Wie soll sich Coffee to go again in Zukunft finanzieren, wenn das Geld aus dem Crowdfunding aufgebraucht ist?
JP: Über die verschiedenen Gastro-Pakete erhält Coffee to go again eine dauerhafte Finanzierungsquelle.
Wer sollte das Crowdfunding unbedingt unterstützen?
JP: Coffee to go again ist für alle Menschen, die nicht nur den Vertrag von Paris gut finden, sondern kleinteilig und konkret etwas für den Klimaschutz tun wollen. Für GastronomInnen lohnt sich eine Unterstützung besonders, weil sie mit meinen Gastro-Paketen Zeit und Geld sparen. Sie müssen nicht lange nach geeigneten Bechern, Konzepten und Informationen suchen, sondern bekommen alles direkt geliefert. Die erworbenen Becher können weiterverkauft werden.
Wie geht es weiter mit Coffee to go again?
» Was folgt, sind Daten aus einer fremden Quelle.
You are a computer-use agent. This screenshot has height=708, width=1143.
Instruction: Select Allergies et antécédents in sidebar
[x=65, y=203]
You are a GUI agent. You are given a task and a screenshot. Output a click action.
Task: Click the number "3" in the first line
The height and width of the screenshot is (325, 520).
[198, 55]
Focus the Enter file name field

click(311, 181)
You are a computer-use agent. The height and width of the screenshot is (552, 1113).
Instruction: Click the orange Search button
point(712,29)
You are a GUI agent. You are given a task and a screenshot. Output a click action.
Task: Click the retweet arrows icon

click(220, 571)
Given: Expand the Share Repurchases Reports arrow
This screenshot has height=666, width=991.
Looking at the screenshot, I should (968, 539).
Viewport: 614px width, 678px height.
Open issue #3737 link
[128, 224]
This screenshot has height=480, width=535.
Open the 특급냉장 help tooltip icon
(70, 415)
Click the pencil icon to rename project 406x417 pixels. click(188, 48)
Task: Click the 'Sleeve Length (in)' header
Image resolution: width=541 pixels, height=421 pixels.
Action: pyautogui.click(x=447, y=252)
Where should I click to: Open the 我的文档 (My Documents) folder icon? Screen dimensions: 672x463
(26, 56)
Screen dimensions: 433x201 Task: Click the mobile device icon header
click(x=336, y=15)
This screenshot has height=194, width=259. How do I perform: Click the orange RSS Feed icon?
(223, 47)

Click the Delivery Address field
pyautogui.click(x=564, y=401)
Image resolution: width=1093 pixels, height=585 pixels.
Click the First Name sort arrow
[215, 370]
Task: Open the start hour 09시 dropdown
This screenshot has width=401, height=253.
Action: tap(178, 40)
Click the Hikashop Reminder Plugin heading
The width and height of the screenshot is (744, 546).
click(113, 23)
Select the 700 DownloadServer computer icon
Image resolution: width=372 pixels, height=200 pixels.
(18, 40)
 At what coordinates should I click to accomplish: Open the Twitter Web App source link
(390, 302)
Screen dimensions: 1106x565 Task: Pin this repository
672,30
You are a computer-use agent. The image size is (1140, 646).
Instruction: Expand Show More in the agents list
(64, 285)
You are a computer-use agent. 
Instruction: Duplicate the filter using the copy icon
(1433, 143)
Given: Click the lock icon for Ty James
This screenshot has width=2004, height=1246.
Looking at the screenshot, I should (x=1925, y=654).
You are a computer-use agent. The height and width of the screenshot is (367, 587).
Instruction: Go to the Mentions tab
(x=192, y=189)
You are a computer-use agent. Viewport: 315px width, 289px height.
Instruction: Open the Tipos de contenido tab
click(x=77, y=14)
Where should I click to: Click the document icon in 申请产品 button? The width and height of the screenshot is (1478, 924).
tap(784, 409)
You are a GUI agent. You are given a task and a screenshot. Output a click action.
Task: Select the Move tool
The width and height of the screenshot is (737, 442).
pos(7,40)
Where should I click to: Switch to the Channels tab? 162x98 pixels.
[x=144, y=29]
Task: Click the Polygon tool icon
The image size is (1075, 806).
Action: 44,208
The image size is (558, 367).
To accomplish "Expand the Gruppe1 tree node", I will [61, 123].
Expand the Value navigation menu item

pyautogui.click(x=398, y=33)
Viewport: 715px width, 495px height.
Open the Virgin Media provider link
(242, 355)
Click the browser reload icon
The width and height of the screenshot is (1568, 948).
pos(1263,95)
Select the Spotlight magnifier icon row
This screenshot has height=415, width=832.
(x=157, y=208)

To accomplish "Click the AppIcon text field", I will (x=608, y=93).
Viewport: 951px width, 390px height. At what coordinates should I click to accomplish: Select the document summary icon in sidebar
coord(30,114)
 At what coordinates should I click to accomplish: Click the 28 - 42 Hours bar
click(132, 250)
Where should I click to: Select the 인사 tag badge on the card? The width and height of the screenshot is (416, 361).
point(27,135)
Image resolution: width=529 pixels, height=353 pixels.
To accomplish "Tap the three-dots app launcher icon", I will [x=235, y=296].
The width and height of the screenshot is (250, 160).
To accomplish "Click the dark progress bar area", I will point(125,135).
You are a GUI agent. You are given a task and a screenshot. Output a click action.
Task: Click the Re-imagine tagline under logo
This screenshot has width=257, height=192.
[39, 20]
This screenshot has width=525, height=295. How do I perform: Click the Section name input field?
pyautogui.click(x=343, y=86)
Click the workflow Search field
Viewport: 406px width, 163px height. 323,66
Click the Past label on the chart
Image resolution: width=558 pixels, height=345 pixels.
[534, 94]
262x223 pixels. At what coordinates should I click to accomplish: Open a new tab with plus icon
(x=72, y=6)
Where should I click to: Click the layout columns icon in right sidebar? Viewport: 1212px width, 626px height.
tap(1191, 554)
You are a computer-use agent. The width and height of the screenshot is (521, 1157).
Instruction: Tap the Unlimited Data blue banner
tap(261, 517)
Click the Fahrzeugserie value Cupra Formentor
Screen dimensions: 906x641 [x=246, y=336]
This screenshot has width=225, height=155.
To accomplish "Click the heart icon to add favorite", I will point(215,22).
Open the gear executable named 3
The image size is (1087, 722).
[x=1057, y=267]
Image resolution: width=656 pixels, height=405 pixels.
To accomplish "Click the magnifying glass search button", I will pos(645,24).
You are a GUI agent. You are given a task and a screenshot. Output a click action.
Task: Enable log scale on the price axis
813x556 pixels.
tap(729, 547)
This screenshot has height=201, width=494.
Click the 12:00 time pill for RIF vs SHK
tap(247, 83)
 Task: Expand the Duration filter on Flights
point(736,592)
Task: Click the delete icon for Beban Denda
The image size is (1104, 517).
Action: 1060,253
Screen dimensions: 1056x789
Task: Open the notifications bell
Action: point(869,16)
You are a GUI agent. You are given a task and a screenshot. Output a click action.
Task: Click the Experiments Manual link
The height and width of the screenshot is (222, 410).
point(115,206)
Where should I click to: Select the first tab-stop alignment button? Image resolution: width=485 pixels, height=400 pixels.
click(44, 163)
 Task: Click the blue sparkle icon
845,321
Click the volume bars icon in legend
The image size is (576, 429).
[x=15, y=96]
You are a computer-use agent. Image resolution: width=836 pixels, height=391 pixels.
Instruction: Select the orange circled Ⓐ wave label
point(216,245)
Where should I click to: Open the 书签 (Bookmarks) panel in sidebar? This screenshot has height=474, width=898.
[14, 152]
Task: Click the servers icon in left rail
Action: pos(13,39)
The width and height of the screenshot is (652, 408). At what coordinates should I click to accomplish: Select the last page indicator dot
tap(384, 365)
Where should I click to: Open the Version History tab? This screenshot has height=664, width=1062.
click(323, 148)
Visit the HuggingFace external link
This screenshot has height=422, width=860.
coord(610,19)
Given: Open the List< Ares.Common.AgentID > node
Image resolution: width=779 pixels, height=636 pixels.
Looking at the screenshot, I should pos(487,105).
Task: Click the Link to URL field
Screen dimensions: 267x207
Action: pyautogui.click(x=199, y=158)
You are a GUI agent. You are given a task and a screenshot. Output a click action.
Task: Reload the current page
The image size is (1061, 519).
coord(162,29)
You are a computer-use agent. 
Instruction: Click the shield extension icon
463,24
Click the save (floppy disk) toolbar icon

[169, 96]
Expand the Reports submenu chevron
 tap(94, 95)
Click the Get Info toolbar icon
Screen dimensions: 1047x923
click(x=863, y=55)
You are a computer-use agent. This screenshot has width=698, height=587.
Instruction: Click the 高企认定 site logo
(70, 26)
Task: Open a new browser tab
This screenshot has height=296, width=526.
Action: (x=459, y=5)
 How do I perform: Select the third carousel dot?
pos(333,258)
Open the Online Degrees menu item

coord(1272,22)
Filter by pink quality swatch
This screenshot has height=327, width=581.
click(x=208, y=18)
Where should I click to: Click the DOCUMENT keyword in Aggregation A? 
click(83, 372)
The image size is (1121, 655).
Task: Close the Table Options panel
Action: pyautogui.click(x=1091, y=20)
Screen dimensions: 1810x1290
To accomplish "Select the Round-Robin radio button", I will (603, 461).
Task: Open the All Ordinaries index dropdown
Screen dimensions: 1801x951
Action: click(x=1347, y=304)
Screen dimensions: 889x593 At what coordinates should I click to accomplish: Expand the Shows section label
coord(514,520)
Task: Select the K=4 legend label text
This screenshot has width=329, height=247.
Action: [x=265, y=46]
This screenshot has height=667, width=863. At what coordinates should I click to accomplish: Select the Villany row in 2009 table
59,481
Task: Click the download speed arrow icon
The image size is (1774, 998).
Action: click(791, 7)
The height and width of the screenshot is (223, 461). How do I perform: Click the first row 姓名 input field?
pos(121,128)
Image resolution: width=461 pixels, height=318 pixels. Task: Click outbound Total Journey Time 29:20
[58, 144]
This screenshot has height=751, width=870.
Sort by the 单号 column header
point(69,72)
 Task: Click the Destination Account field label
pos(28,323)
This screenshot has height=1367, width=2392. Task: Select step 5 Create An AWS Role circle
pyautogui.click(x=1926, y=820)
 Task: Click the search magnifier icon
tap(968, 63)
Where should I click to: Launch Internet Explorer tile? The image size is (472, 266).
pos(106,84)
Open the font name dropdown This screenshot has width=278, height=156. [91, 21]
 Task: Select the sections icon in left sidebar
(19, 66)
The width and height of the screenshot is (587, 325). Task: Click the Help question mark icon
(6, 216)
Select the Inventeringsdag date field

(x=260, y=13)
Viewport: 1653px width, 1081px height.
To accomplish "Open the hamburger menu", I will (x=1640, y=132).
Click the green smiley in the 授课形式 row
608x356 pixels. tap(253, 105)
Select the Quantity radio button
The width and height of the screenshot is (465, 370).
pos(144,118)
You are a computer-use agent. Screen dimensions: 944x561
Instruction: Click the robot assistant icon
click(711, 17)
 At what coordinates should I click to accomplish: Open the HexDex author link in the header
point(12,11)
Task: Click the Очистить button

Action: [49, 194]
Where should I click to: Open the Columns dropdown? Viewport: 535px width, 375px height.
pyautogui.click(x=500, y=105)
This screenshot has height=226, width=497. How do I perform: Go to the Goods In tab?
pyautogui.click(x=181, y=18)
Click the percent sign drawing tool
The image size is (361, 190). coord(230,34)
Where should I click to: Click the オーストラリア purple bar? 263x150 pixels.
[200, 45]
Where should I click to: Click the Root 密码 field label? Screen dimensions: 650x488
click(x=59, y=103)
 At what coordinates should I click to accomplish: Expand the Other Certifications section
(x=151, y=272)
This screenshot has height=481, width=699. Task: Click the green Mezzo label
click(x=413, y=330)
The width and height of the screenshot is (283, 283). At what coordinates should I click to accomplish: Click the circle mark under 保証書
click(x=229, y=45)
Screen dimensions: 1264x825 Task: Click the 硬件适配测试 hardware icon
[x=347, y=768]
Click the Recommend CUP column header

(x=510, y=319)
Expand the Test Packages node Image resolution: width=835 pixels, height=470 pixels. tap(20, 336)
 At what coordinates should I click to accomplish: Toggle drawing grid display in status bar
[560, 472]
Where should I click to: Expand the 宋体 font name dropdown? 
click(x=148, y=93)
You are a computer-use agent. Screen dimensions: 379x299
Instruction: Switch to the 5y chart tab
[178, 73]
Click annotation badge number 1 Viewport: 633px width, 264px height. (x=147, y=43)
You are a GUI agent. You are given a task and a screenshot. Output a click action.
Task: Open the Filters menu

JP: Der Erfolg des Crowdfundings entscheidet darüber. Ich hoffe natürlich sehr, dass alles klappt weil ich noch große Ziele habe. Ich möchte noch mehr Projekte schaffen, die sich mit Klimaschutz und öko-sozialem Wandel auseinander setzen. Sie sollen alle zum Mitmachen einladen, denn bei vielen Menschen erlebe ich eine „Ich kann doch eh nichts verändern“-Mentalität. Aber wenn viele gemeinsam an einer Sache arbeiten, dann potenziert sich das Ergebnis. Wirklich jeder eingesparte Becher zählt, denn er drückt auch einen kulturellen Wandel aus. Den brauchen wir dringend, um den Klimawandel zu stoppen.